The play was originally produced by Associated-Rediffusion for inclusion in the Seven Deadly Sins series, representing pride. Directed by James Ormerod, it was broadcast on 27 June 1966. Originally made in monochrome on videotape, it survives as a 16mm film telerecording.

Orton subsequently contributed scripts for The Good and Faithful Servant and Funeral Games to the sequel Seven Deadly Virtues series - as faith and pride - but only Servant was actually included.

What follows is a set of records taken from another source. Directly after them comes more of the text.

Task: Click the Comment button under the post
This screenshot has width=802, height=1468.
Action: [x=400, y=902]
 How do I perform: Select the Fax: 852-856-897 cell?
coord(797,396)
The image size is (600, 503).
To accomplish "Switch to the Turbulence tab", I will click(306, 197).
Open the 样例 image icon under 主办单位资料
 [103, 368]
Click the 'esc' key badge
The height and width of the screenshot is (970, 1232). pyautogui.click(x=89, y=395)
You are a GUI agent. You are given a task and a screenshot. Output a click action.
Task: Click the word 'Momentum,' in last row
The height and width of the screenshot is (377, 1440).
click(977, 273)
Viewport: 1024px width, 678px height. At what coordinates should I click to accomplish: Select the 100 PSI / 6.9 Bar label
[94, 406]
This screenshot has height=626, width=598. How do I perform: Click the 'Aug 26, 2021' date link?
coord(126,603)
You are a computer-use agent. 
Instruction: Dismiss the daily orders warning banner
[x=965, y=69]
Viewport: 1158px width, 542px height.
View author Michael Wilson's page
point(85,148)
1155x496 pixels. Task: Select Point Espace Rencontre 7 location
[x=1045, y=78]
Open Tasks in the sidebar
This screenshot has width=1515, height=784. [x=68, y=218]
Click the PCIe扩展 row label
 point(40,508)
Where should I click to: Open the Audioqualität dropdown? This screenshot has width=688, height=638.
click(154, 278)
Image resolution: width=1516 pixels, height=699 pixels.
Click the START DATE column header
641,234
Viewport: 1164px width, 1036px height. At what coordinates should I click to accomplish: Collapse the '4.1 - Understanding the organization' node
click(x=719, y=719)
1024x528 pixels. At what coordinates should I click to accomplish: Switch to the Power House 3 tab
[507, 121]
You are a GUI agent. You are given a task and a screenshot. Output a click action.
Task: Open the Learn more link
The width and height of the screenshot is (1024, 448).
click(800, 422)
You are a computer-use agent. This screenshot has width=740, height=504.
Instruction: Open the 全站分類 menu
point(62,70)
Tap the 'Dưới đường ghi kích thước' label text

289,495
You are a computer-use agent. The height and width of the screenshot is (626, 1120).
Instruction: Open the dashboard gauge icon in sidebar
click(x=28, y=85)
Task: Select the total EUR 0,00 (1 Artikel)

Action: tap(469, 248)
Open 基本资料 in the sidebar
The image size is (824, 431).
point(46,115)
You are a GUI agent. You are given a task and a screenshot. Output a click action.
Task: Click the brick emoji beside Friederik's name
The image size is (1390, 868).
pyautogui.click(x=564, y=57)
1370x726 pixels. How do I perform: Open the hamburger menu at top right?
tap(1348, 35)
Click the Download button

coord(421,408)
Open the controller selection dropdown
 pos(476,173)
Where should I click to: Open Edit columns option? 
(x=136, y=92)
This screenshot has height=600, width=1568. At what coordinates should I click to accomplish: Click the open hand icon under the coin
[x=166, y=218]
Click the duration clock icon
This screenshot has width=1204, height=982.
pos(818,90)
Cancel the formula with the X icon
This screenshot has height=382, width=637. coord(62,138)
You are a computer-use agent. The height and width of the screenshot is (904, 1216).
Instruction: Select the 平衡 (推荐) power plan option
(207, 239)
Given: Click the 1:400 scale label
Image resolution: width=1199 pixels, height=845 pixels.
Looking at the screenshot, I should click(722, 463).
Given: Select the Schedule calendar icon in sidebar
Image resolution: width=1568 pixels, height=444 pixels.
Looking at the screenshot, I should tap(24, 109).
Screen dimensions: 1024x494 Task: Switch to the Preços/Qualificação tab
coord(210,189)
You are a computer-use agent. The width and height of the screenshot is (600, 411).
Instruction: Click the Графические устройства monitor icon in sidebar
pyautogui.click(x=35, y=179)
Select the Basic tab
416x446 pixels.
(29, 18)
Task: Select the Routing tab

The Erpingham Camp was first performed on stage in June 1967, as part of a double bill with The Ruffian on the Stair titled Crimes of Passion at the Royal Court Theatre, in a production by Peter Gill. It has been staged on occasion ever since.

==Plot==

It is a farce in which a respectable group of English campers are innocently enjoying themselves at a 1960s holiday camp before catastrophe strikes and they find themselves fighting against the camp's demonic, rigid, moral and patronising manager, "Erpingham". The play is loosely based on The Bacchae by Euripides.

==Original cast==

- Reginald Marsh - Erpingham
- Peter Reeves - Riley
- Angela Pleasence - Eileen
- Faith Kent - Lou
- Charles Rea - Ted
- John Forgeham - Kenny
- Peter Honri - W. E. Harrison
- Avril Fane - Jessie Mason
- Peter Evans - Padre

==Royal Court cast==
- Bernard Gallagher - Erpingham
- Roddy Maude Roxby - Riley
- Pauline Collins - Lou
- Johnny Wade - Ted
- Yvonne Antrobus - Eileen
- Michael Standing - Kenny
- Roger Booth - Padre
- Ken Wynne - W. E. Harrison
- Josie Bradley - Jessie Mason
- Andre Evans - Redcoats and Campers
- Rosemary McHale - " "
- Peter John - " "
- Malcolm Reid - " "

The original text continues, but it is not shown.